Watauga Medical Center is a 117‑bed regional hospital in Boone, North Carolina, serving as the exclusive home for the family medicine residency program. Because no other residency programs are based here, our residents train in a fully unopposed setting, with exceptional access to:

  • Inpatient care — managing adult medicine cases on wards

  • Obstetrics — including labor, delivery, and postpartum care

  • Newborn and pediatric care — serving infants and children

  • Emergency department — handling acute care across age groups

  • Specialty rotations — exposure to various specialty clinics supporting primary care

This setup gives residents a broad, well-rounded educational experience, with close faculty engagement and continuity of care from inpatient to outpatient settings.

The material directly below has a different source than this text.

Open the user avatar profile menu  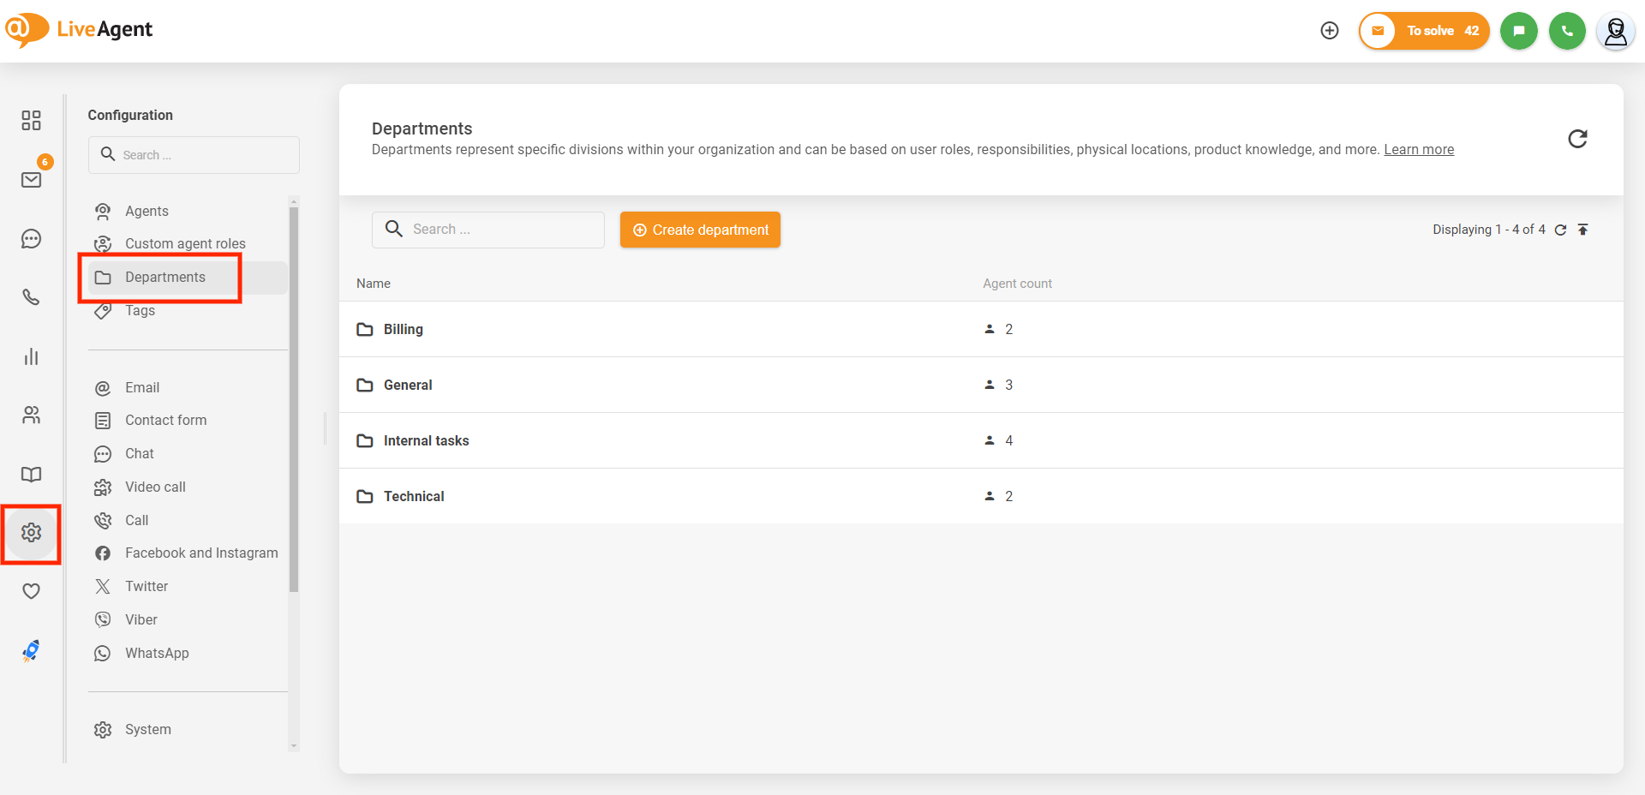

Watauga Medical Center- UNC Health Appalachian

You will travel to Asheville, North Carolina for a 4 week rotation during your intern year for inpatient pediatric rotation and during third year for Pediatric Emergency Medicine. Here you will learn the essential pediatric skills to be able to feel comfortable taking care of hospitalized pediatric patients. While in Asheville, housing is provided for each resident.

Mission Hospital

Charles A. Cannon, Jr. Memorial Hospital – Critical Access Training Site

Charles A. Cannon, Jr. Memorial Hospital is a 25‑bed critical access hospital situated in Linville, North Carolina, featuring a 10‑bed inpatient behavioral health unit. As a key part of the family medicine residency program, this site provides a rural, high-acuity training environment, complementing rotations at Watauga Medical Center.

What makes Cannon Memorial unique:

    •    Critical access setting: Residents experience healthcare delivery in a small, resource-limited critical access hospital.

    •    High-acuity care: Frequent exposure to urgent and complex cases.

    •    Close attending supervision: Residents work side‑by‑side with attending physicians in a more intimate clinical setting.

    •    Rural population exposure: Develop skills in serving a rural, underserved community.

Residents rotating through Cannon gain invaluable experience in managing complex cases under constrained resources—preparing them for practice in rural and community-based medicine.